Passage shown:
>>>>

The second stage of this forced isolation will be the build-up of anxiety about being in a liminal state.

Concerns about an uncertain future

Concerns about one’s livelihood

Lack of control on external factors like the economic conditions, healthcare, supplies and lack of freedom to make critical choices

No certainty about when the pandemic will truly end and when we can be sure of protection and cure 

A barrage of fearful information that stokes the fear of the unknown and the sense that one is not in control

Facing the notion of impending death of one’s loved ones and self

Being cooped up within the confines of one’s home without the freedom to roam free

Anger, frustration, and negative emotions are underscored by the physical isolation that now begins to erode one’s emotional wellbeing. One begins to seek a new set of beliefs and data that can comfort and reinforce a sense of security and return to normalcy.

Natural innovativeness also kicks in to find new ways of connecting, working, working out, relaxing, creating a new world within the isolation.

While many of us would like to remain positive in the face of this situation the fear and the threat is real and will arouse deep psychological and emotional distress. 

Coping with the anxiety response

Luana Marques, a Harvard psychologist and renowned practioner of Cognitive Behaviour Therapy, suggests that the best way to emotionally cope with the anxiety response evoked by this threat is to:

Embrace discomfort: She argues that we are biologically wired to push away our emotions. Yet science teaches us that fighting our fear or anxiety actually makes things worse. Being in denial only represses the problem which will resurface to trouble us again and again. So, it is important to label our emotions and accept them. How am I feeling now? Anxious, scared, fearful, grateful? By labelling the emotions, we can calm the brain and ride the anxiety. 

Face facts and plan: Avoid exposure to too much unreliable information. Select our sources carefully and use that information to plan our new normal. By planning we create certainty and control which helps the brain to predict better and stave off the anxiety.

Working out routines that help body, mind and spirit and are more holistic.

Anchor in the present moment: as anxiety leads us to escalate the situation and our thoughts are often in the future, catastrophising and assuming that the end is near or that death is inevitable. In the present moment we are able to slow down the brain and be more mindful. Sensing the sensations in the body as we undertake any activity is known to slow down the brain and reduce anxiety.

Seek a higher meaning or purpose

The third stage of the coping behaviour is to seek a higher meaning or purpose that will guide my behaviour in the days to come. For some it may remain a state of resignation and waiting it out. The stage can be one where some are depleted, pessimistic and emotionally fraught and resigned with one’s situation. The coping is to wait it out hoping to go back to what life used to be and where one can be what one always was.

But for others a desire for altruism and seeking the higher within me will guide the way they cope with the emotional angst they have begun to feel as a result of this threat and the forced isolation.

The other coping strategy is one where an emotional and spiritual transformation has occurred, and people are seeking a higher purpose and directing their emotional energy to reach out to help others so that they can handle this troubled time.

By helping others there is a re-establishment of “a sense of community” despite the social isolation. It also forces people to re-evaluate what they seek from their future. How they wish to live in the future. And whether the new normal is perhaps a better way of being.

Whether they need to be more sustainable in the way they consume and live and whether their earlier life was “way too unconscious and habit driven rather than conscious and aware”.

The question will remain; is it life and business as usual once this threat is over? Or will my emotional and spiritual transformation during this crisis aid me to question who I am and what is my purpose in life and for this earth and the universe we share with other species?

<<<<

Data section:
>>>>

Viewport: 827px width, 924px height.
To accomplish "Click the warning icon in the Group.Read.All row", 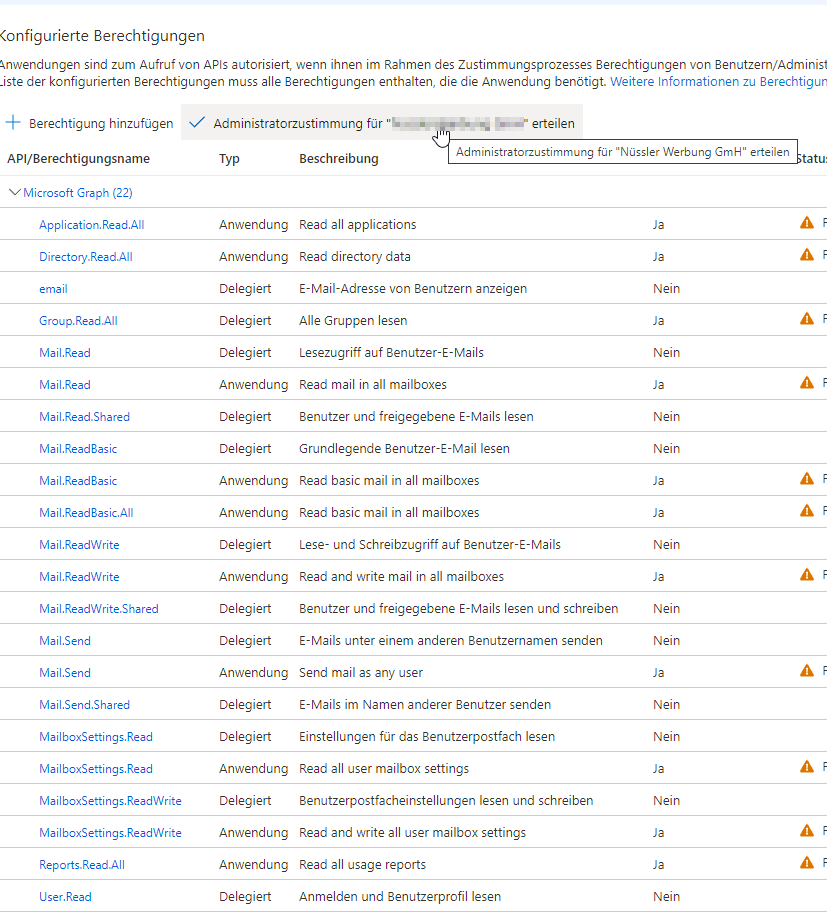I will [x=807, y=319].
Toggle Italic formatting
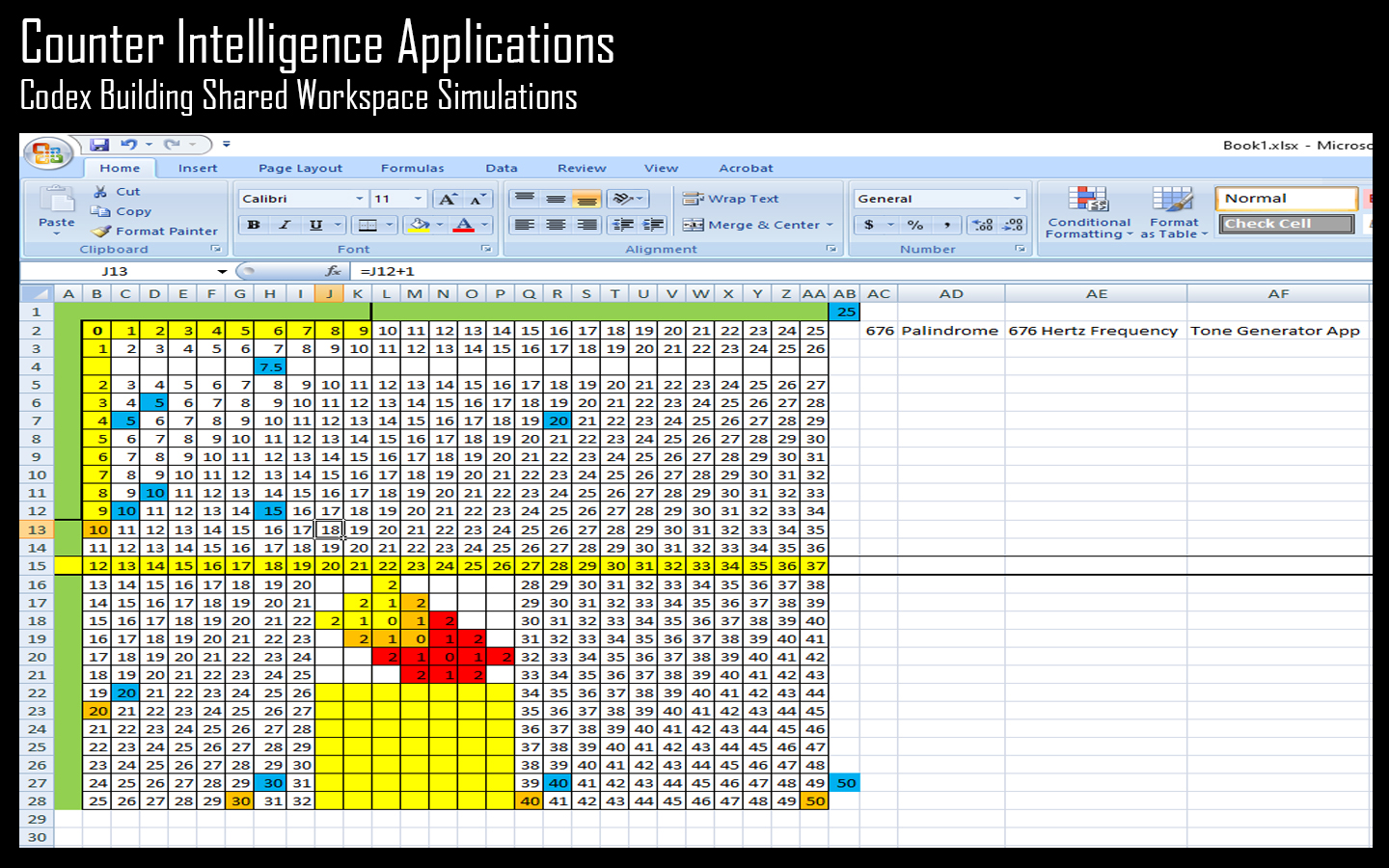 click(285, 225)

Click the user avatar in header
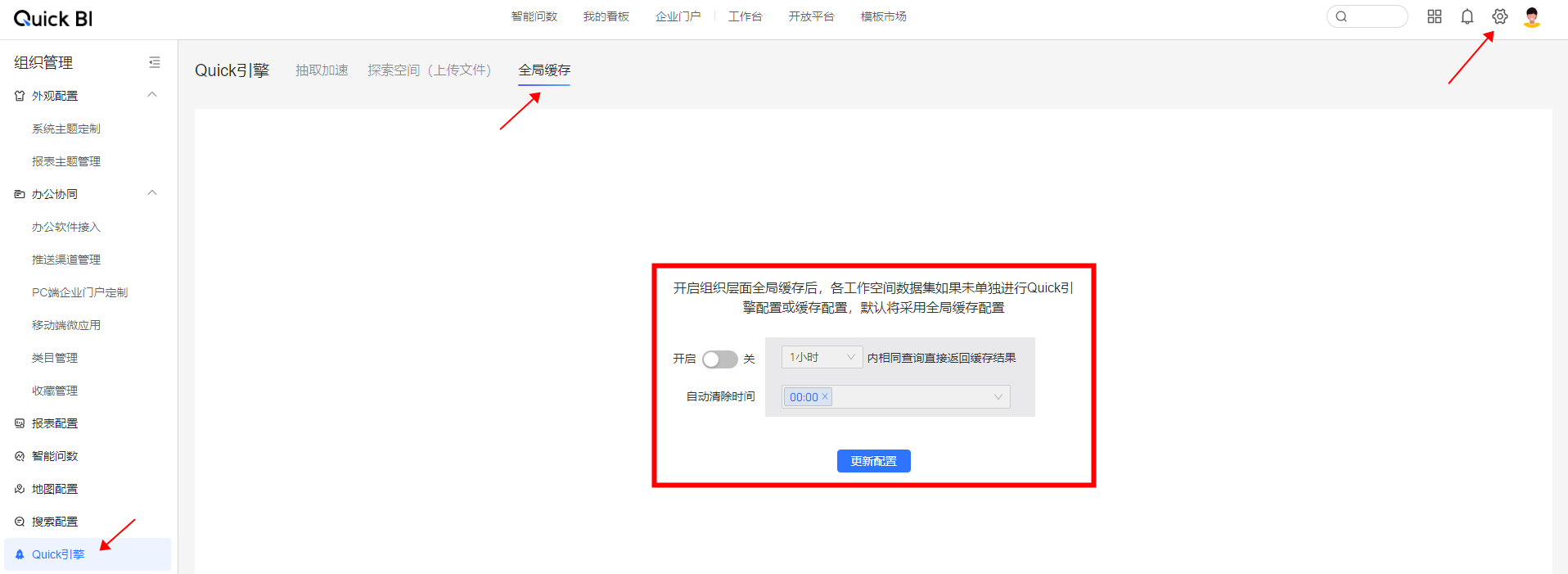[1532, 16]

<<<<
>>>>

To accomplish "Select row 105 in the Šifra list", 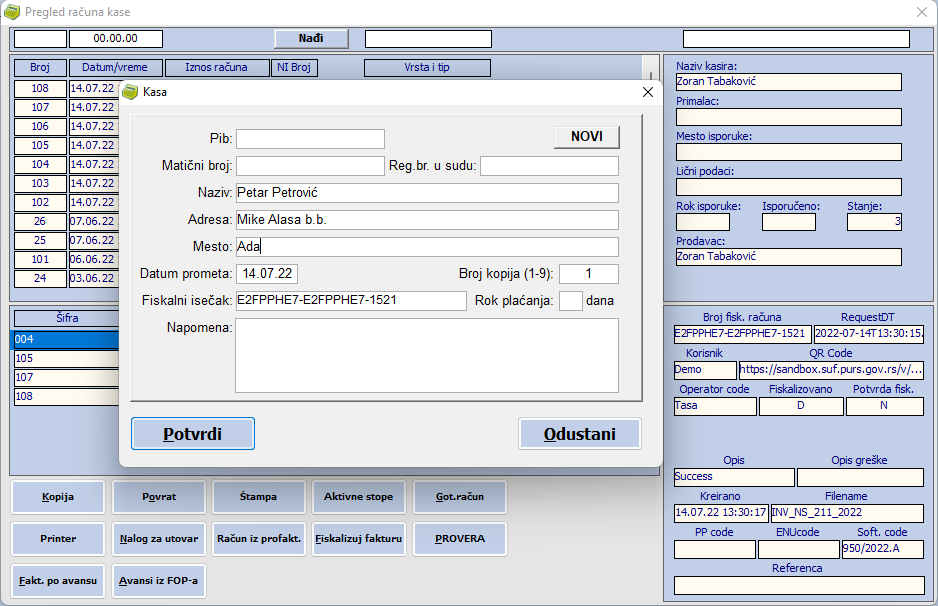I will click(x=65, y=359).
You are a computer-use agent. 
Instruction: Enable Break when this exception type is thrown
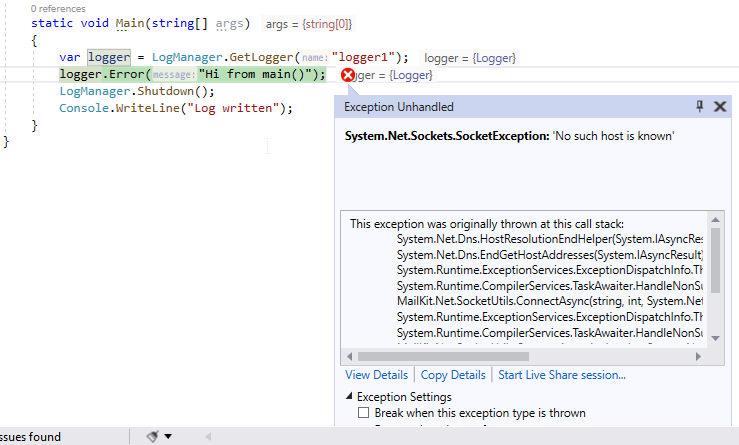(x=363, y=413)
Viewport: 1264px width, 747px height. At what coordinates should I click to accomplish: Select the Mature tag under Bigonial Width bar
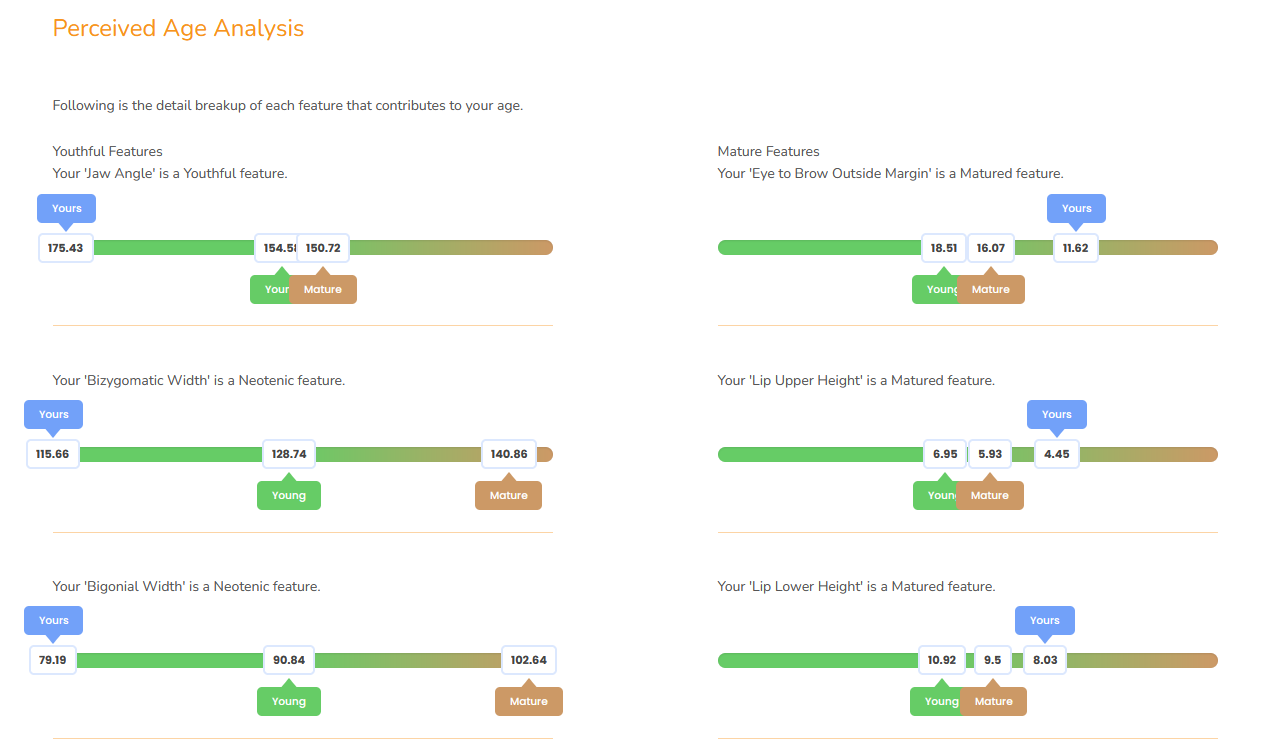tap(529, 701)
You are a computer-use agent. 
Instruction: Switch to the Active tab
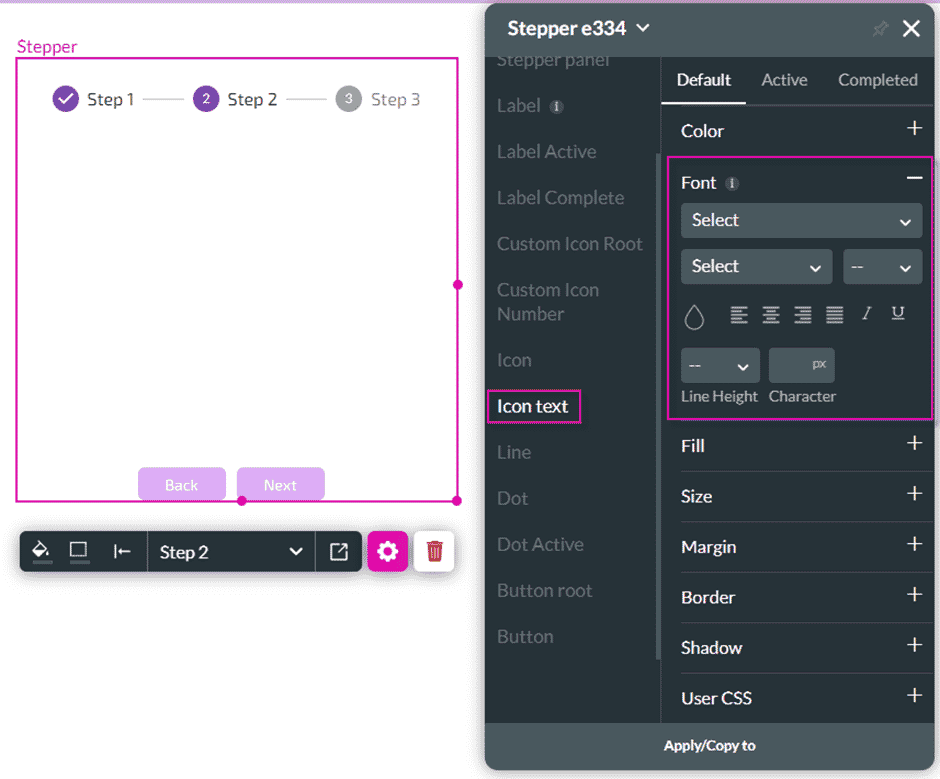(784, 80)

<<<<

Task list:
a. In the passage on coping with pandemic isolation, what is Luana Marques's profession?
b. From the passage on coping with pandemic isolation, copy the part that opens with the words containing "The question will" and closes with "with other species?".

Your written answers:
a. She is a Harvard psychologist.

b.
The question will remain; is it life and business as usual once this threat is over? Or will my emotional and spiritual transformation during this crisis aid me to question who I am and what is my purpose in life and for this earth and the universe we share with other species?